D. Michael Quinn, The Mormon Hierarchy: Wealth and Corporate Power (Salt Lake City: Signature Books, 2017).

When I heard that the third volume of Quinn’s Mormon Hierarchy trilogy would deal with the Mormon church and money, I was totally excited. I love exploring how religions deal with money (and, for that matter, how money deals with religions). And I figured that Quinn would have encyclopedic knowledge of Mormonism and money; he has, after all, written about it in the past. And when I saw that the Kindle version was selling for just $9, what could I do? So I downloaded it and read it.

First the good: Quinn has assembled an impressive amount of information related to the LDS church and money. Nearly 200 years’ worth. Some of his history I was familiar with; a good portion (especially dealing with early-20th-century Utah) I wasn’t. For instance, he has a fascinating snippet of discussion about the church and property tax exemption (both in Utah and throughout the world).[fn1] It’s too brief, and seems at some points to conflate property and income tax exemptions, but I’m entirely sure I’ll return to this part of the book in future projects that I look at.

Unfortunately, his treatment of tax illustrates, in a nutshell, the book’s most significant flaw: while Quinn seems to care intensely about the details of Mormonism, he seems much less interested in the details of finance and money. In the middle of his discussion of the church facing property taxes during the first half of the 20th century, Quinn writes,

In time, the church obtained property-tax exemptions in Utah and for much of its real estate throughout the United States, paying only a tax on profits from its commercial subsidiaries.[fn1.5]

I can’t tell exactly what’s going on here. On my first reading, it struck me as indicating that Quinn didn’t know (or care about) the difference between property tax exemption and income tax exemption. Alternatively, it may be an attempt to transition from one to the other—he goes on to talk about how the church paid taxes on its business income and on real estate holdings it used for business. But at best, this is sloppy—obtaining property tax exemptions has nothing to do with paying income tax on its for-profit subsidiaries’ income (and, for that matter, it would have been the subsidiaries, not the church, paying taxes).

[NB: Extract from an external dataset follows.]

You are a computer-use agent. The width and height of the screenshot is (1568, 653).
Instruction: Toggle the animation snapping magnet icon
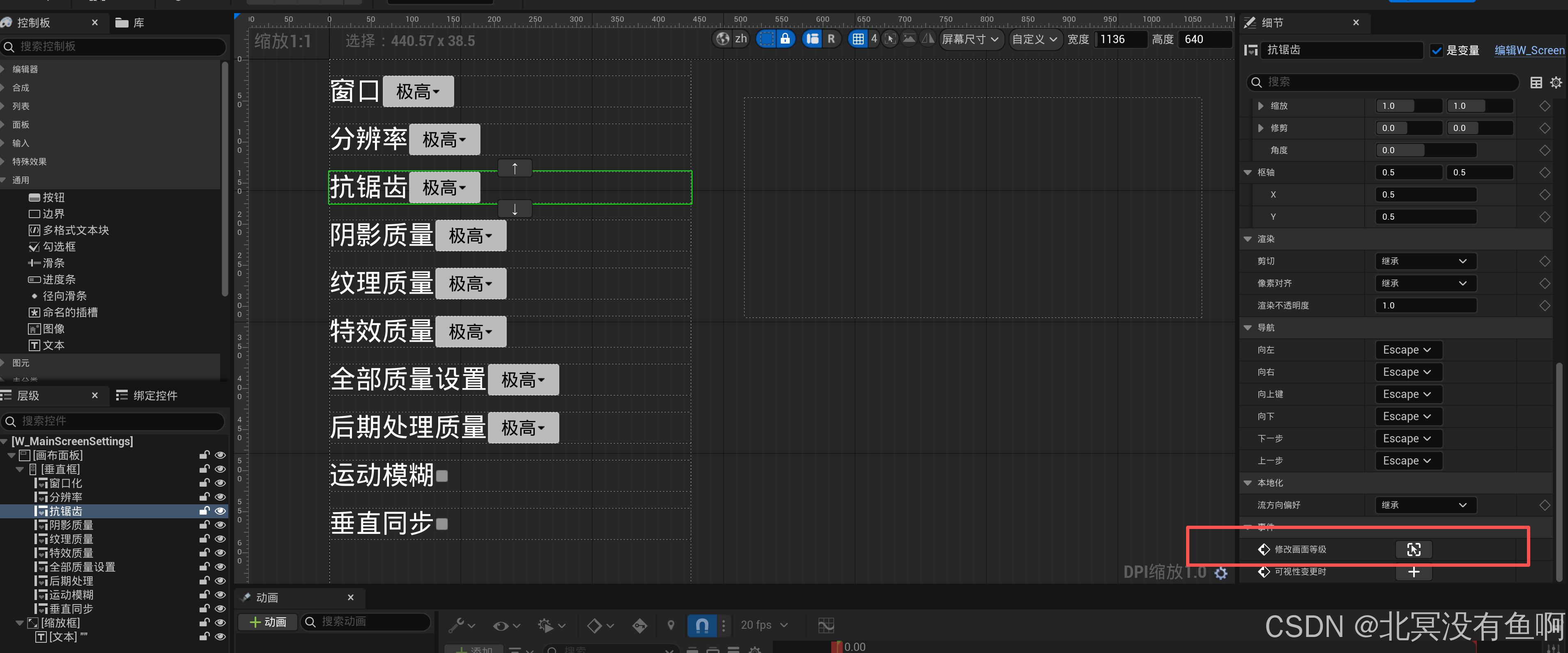tap(701, 625)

Now of course the tax stuff grabbed my eyes. But it’s not the most egregious example of the careless treatment of finances in the book. I don’t want to comprehensively lay out my problems with the book, but three examples should give a sense of the book’s weaknesses when it comes to money:

Financial Instruments

Quinn writes that under President Grant, the church engaged in risky investments that sometimes led to significant financial losses. J. Reuben Clark did his best to rein in these investments, instead putting the church’s money in “low-interest-paying banks owned by the church.” Soon thereafter, Clark was replaced as the overseer of church finances by Stephen L. Richards. Richards shifted to purchasing “commercial and financial company paper”; Quinn lists the names of the companies whose paper the church invested in, including such non-Utah, non-Mormon names as Sears, Westinghouse Credit, and General Electric Credit.

And then he writes,

Totaling $3,775,000 in 1960 and equal to $27.8 million in 2010, this was only January’s proposed purchases of stock in non-Mormon enterprises. The church’s portfolio was obviously much higher.[fn2]

Now, there’s a huge problem there: commercial paper is not stock. Commercial paper is a type of short-term debt instrument issued by companies. And by short-term, I mean really short-term, with maturities as short as one day, and that rarely extend beyond about nine months (but generally significantly shorter than that). Though commercial paper is unsecured, because of its short maturity, it’s generally fairly secure, and it pays a low interest rate. I mean, it pays slightly more than Treasuries, but just barely.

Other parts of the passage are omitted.